**EXERCISE DESCRIPTION**
From the material below, pull each line containing the string "height".

**EXERCISE MATERIAL**
== Segment start ==
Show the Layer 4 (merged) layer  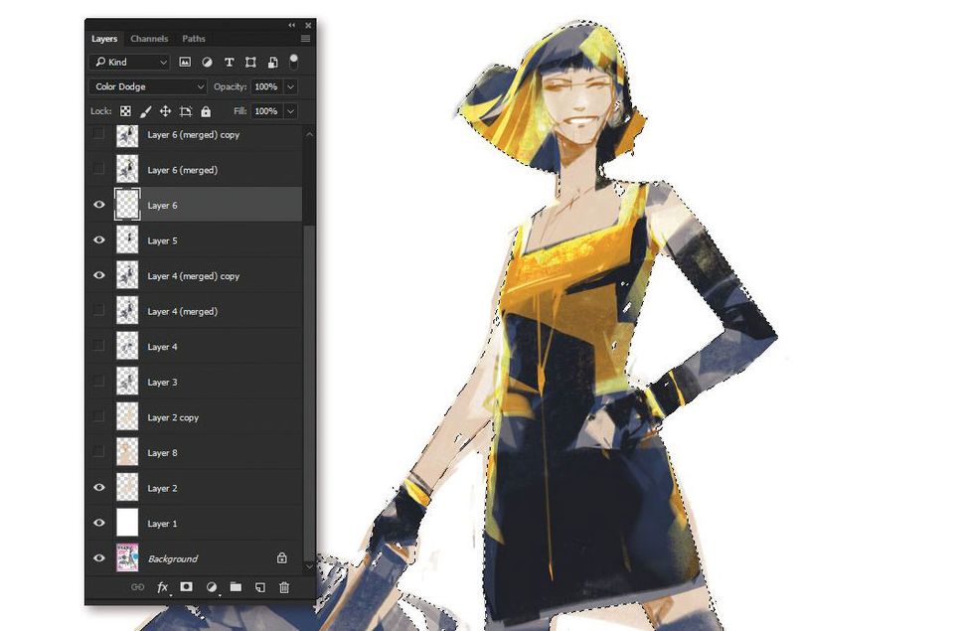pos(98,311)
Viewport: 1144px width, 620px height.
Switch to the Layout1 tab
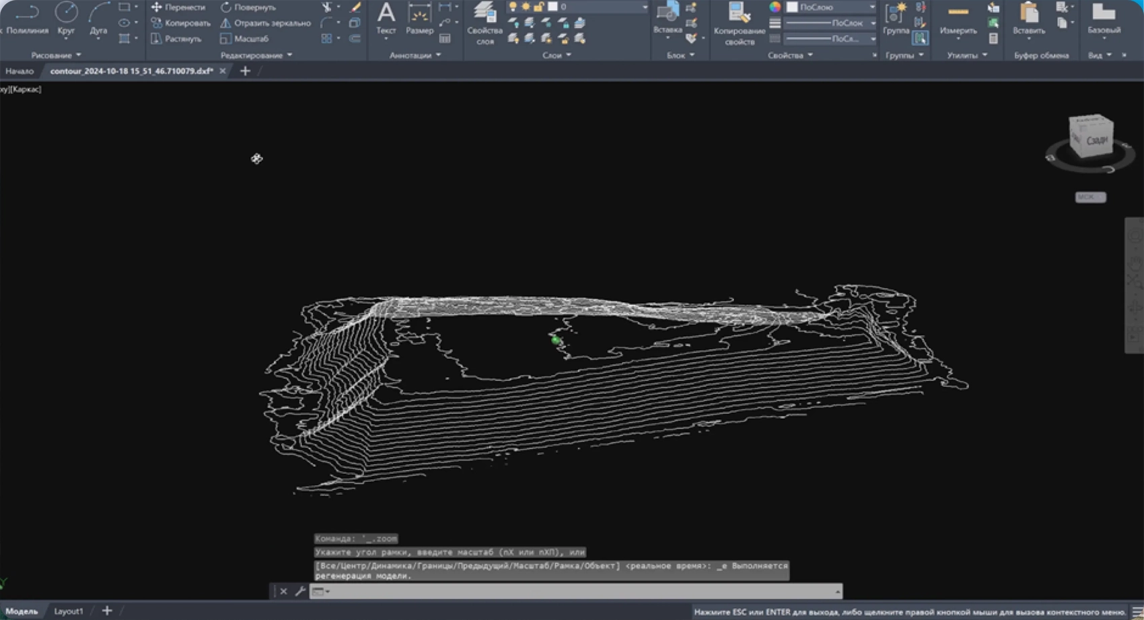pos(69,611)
== Segment end ==
== Segment start ==
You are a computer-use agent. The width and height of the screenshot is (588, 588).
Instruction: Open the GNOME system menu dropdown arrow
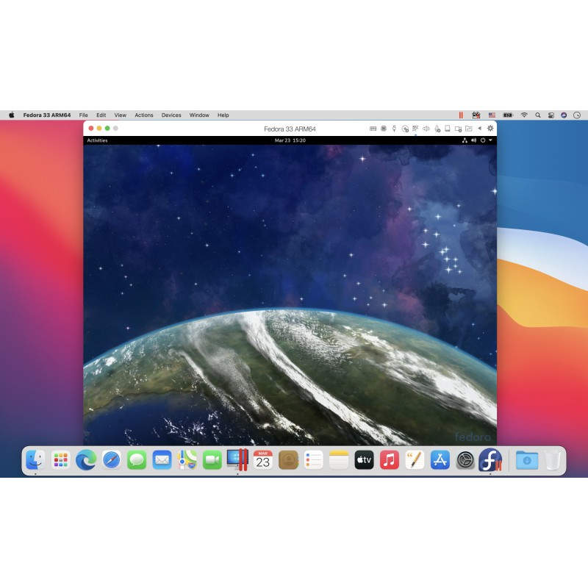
== Segment end ==
== Segment start ==
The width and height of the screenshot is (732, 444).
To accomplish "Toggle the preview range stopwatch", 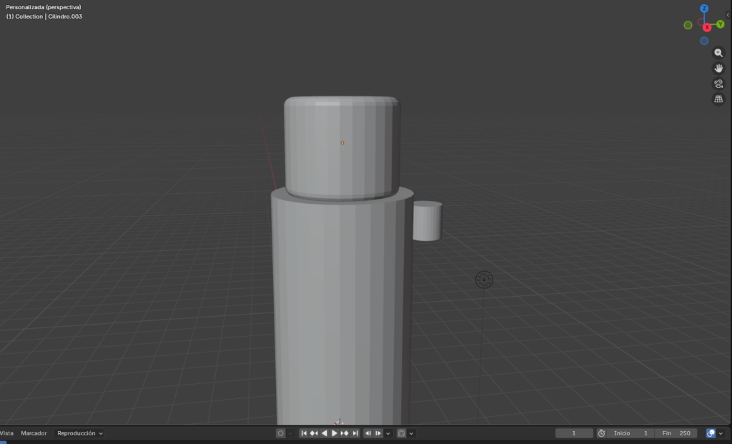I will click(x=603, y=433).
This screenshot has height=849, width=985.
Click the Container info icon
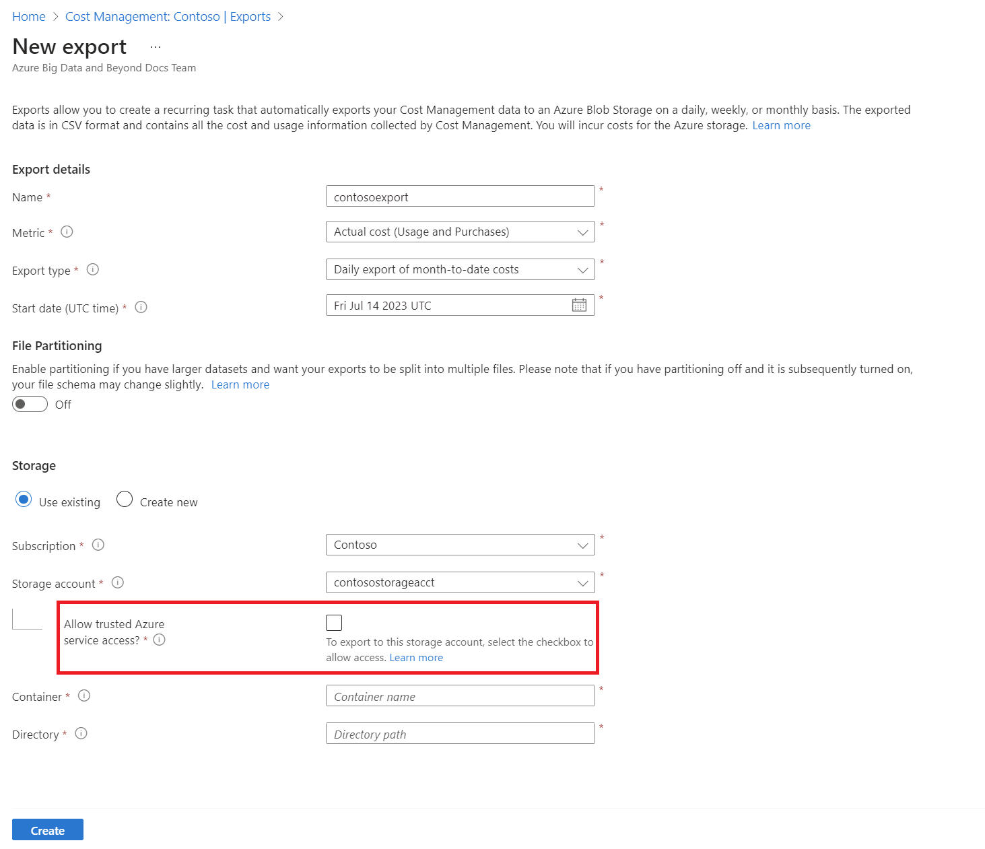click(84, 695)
== Segment end ==
**EXERCISE ANSWER**
Viewport: 1144px width, 620px height.
You are a computer-use agent. The width and height of the screenshot is (588, 588).
The width and height of the screenshot is (732, 444).
This screenshot has height=849, width=985.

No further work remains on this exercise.